→ TEXTO PROPORCIONADO

▽

Amaru ha quedado en la orilla de la vida gracias a que su imagen, incluso un poco deteriorada por la enfermedad, está registrada en el cine. Así vivirá para siempre, no morirá del todo. La cinta captó una parte suya. Ahí está, con treinta y siete años, una cara de niño, un encanto singular, una mente que confunde el “he” con el “she”, una voz que explica las reglas de un juego, el último, por viajar a la luz. Uno mira con estupor. Un poco de su presencia se ha congelado. Es real, Amaru está ahí jugando a hacer su propio museo, su propio sarcófago y eso es lo que deja a la audiencia, las ganas de volver a ver a los suyos. De correr a buscar alguna foto o video donde sin querer se ha capturado su imagen. “El cine se inventó solo para eso. Cuando la vida eterna perdió su vigencia y el paraíso cumplió su ciclo ―Nathalie Léger lo dice convencida― las películas tomaron la posta y los fantasmas se instalaron ahí, para descansar eternamente”.
Mi fantasma, mi amigo, está también en varias películas como personaje principal haciendo lo suyo, pretendiendo ser un personaje, pero está ahí. En esas películas retorna su espíritu. Estuvo detrás de la cámara amorosa, familiar y amistosa de un director que no lo dejó ir. Al igual que Mila Araoz que no se soltó de su pareja y su amigo. Estuvo ahí haciendo real la permanencia de su compañero en el mundo de los vivos. Y por qué no, despidiéndose. No conozco a Amaru ni Mila, pero los imagino enamorados, sujetándose a cada detalle de sus días juntos, ella mirándolo a través de la lente, ahogando las lágrimas, escuchando la lluvia paceña caer sobre el impermeable inglés de su amado; una lluvia suave que marca el fade out de la realidad a la pantalla. Me da envidia. Es como estar en una verdadera mesa giratoria de espiritismo con la mesa girando, recibiendo respuesta. Registrando lo real, para hacer que esa realidad perdure, que las imágenes sean lo más nítidas posibles.
Es también una especie de juego, volver a ser niños donde la muerte no duele tanto, la separación no existe y un mundo mejor es posible. El trabajo de animación de Yashira Jordán, Matisse Gonzalez y María Rosa Tasca, la cámara de Araoz y la edición de Juan Pablo Richter acompañan el juego con la seriedad que el cine exige.

△

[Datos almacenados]
▽

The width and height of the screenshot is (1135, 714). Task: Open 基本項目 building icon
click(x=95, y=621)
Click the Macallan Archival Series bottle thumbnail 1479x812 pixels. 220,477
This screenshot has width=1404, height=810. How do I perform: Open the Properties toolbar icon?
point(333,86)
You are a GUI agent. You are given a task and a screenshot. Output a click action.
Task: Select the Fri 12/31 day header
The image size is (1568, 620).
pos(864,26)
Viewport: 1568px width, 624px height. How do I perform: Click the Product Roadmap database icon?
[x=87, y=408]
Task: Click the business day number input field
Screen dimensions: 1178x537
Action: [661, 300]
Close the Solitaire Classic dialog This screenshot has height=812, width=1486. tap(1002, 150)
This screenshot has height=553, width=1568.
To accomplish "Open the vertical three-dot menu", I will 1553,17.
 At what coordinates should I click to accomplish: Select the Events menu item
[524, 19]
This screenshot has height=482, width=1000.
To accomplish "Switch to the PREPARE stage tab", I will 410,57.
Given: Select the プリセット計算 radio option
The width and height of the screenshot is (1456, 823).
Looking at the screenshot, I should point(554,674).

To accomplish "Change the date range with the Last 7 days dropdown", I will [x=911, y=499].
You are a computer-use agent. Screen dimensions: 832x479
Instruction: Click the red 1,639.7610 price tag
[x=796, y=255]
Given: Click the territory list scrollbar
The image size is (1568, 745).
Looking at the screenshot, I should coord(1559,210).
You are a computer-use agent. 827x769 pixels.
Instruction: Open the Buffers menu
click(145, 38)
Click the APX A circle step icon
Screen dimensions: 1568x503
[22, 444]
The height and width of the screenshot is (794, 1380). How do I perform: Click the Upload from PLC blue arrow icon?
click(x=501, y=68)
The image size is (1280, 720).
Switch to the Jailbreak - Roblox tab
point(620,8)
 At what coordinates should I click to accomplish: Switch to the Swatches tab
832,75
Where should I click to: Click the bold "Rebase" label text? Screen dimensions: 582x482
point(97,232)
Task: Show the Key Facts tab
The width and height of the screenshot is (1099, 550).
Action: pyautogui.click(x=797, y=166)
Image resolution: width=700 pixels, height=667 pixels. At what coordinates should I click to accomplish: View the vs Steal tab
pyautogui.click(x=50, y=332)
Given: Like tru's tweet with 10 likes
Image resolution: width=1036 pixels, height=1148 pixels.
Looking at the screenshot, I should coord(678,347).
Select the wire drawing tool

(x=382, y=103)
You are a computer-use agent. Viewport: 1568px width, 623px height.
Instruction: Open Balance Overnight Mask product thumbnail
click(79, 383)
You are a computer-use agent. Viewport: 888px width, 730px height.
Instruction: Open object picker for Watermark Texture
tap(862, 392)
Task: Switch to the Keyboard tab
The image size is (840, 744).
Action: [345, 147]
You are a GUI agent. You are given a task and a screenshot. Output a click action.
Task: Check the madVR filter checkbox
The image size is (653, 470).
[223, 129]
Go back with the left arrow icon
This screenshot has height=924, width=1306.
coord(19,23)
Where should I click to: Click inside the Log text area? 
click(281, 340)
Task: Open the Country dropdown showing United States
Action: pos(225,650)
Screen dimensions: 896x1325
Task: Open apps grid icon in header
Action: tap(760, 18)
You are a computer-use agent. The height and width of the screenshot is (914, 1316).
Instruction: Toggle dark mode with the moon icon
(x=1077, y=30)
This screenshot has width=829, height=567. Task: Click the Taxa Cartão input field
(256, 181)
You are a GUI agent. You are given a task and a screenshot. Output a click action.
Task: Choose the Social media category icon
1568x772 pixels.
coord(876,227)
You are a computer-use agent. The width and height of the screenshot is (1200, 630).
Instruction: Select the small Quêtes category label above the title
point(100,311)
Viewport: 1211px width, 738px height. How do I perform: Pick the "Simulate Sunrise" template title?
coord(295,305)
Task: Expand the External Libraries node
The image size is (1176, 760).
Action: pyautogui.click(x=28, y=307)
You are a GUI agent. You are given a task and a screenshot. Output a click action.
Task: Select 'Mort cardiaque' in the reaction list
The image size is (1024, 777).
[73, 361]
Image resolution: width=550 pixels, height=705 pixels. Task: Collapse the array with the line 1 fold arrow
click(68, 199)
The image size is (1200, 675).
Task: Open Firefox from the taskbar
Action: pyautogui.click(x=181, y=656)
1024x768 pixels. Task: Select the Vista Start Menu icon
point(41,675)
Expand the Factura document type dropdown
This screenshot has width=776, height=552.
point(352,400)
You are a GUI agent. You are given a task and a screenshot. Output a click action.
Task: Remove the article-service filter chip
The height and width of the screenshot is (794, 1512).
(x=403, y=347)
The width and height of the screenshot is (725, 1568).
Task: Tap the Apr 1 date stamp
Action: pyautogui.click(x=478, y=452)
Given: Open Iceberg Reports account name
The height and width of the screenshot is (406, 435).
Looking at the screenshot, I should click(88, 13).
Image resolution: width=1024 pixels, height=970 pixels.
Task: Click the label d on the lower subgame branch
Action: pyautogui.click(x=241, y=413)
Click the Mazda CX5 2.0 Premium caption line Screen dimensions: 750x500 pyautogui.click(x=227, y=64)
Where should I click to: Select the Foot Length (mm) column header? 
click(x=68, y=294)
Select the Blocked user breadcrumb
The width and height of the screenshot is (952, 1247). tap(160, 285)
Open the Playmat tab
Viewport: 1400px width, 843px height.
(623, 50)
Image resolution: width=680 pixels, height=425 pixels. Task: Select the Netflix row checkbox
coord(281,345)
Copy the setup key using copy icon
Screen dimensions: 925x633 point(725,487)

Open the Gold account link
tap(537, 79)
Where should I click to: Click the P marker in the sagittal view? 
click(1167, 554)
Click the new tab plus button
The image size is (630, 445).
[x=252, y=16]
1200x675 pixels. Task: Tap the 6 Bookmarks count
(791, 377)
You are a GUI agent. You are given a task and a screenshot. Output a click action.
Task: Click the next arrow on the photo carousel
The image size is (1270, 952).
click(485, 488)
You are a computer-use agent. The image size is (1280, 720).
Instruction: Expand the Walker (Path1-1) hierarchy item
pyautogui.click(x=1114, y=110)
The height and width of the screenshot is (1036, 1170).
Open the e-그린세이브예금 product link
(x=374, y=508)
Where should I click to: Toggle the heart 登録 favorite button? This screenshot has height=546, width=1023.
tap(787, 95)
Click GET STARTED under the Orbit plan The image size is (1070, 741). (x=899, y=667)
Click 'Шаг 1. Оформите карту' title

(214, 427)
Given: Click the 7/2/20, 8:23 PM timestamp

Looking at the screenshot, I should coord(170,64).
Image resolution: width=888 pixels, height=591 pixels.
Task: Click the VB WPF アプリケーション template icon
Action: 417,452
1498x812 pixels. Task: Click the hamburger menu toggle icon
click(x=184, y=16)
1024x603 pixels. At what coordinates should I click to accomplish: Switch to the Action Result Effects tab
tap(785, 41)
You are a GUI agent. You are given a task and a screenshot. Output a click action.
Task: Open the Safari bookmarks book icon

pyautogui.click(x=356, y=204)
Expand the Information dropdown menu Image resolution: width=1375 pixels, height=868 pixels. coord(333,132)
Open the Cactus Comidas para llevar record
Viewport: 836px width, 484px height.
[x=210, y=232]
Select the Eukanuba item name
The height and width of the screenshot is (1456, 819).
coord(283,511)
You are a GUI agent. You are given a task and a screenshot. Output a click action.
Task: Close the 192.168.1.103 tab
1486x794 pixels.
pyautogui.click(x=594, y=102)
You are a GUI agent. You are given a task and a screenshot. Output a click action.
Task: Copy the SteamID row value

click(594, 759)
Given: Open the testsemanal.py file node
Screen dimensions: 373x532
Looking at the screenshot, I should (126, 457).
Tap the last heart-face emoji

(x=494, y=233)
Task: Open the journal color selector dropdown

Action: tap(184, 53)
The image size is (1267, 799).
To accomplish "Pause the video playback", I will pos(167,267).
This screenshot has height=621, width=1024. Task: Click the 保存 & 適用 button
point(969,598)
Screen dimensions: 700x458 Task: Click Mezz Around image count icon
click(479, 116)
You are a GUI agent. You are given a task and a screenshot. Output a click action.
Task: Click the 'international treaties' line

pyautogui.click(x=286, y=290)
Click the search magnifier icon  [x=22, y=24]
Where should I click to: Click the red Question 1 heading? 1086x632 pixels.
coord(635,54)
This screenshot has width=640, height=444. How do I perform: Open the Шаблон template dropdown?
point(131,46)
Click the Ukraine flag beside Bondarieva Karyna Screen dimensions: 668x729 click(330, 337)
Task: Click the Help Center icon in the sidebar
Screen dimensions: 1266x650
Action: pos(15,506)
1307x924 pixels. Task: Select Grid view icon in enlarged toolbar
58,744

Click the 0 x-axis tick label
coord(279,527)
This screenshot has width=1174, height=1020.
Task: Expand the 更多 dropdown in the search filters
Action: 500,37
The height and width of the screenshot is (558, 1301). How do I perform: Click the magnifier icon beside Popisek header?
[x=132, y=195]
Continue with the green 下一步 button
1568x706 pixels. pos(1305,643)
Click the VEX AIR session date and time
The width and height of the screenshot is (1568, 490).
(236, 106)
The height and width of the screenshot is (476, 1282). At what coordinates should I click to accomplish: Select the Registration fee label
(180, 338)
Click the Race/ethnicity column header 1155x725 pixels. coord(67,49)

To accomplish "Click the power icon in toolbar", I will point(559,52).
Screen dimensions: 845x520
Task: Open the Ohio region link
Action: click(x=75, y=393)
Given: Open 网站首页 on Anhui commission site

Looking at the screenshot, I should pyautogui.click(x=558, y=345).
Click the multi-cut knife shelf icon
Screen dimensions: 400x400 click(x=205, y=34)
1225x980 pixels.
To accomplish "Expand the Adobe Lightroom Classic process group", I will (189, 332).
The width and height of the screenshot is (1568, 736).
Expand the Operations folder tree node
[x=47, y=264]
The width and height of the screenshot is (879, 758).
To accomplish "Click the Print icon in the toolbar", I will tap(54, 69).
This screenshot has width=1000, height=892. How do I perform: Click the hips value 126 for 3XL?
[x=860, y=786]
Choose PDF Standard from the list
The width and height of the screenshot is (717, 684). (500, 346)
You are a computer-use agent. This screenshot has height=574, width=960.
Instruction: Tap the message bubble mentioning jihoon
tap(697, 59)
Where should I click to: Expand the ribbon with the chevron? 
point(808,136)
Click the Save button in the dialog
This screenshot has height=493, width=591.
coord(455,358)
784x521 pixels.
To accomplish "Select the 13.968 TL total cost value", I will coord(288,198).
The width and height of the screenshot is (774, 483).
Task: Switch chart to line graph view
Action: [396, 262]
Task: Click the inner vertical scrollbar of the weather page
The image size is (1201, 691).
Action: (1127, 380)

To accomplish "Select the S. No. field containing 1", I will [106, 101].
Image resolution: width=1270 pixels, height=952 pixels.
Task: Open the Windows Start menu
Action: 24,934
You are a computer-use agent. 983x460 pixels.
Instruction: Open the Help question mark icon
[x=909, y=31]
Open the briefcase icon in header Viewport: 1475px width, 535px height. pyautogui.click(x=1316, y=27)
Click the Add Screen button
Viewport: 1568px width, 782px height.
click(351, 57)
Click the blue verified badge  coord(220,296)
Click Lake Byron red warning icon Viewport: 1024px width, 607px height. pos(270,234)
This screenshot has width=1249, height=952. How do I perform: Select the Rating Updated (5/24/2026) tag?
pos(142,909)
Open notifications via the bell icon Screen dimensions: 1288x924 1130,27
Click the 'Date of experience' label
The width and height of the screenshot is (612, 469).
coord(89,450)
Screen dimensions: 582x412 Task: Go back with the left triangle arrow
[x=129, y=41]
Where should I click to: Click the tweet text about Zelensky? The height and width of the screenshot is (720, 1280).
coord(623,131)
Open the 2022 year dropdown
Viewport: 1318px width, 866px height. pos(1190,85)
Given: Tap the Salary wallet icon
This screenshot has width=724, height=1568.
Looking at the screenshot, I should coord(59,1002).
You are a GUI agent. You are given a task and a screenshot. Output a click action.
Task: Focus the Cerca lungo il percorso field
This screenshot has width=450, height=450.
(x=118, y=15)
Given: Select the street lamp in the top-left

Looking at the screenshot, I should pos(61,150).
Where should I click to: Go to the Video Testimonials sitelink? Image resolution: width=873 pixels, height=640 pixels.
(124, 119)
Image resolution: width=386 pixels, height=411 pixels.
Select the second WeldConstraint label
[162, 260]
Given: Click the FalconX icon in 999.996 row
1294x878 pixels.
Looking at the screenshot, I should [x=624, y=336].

△

→ OBJETIVO
Copia el texto desde "Es también una" hasta "el cine exige.", ambos incluidos, reemplazando "juego" por "pasatiempo". Básate solo en el texto.

→ RESPUESTA
Es también una especie de pasatiempo, volver a ser niños donde la muerte no duele tanto, la separación no existe y un mundo mejor es posible. El trabajo de animación de Yashira Jordán, Matisse Gonzalez y María Rosa Tasca, la cámara de Araoz y la edición de Juan Pablo Richter acompañan el pasatiempo con la seriedad que el cine exige.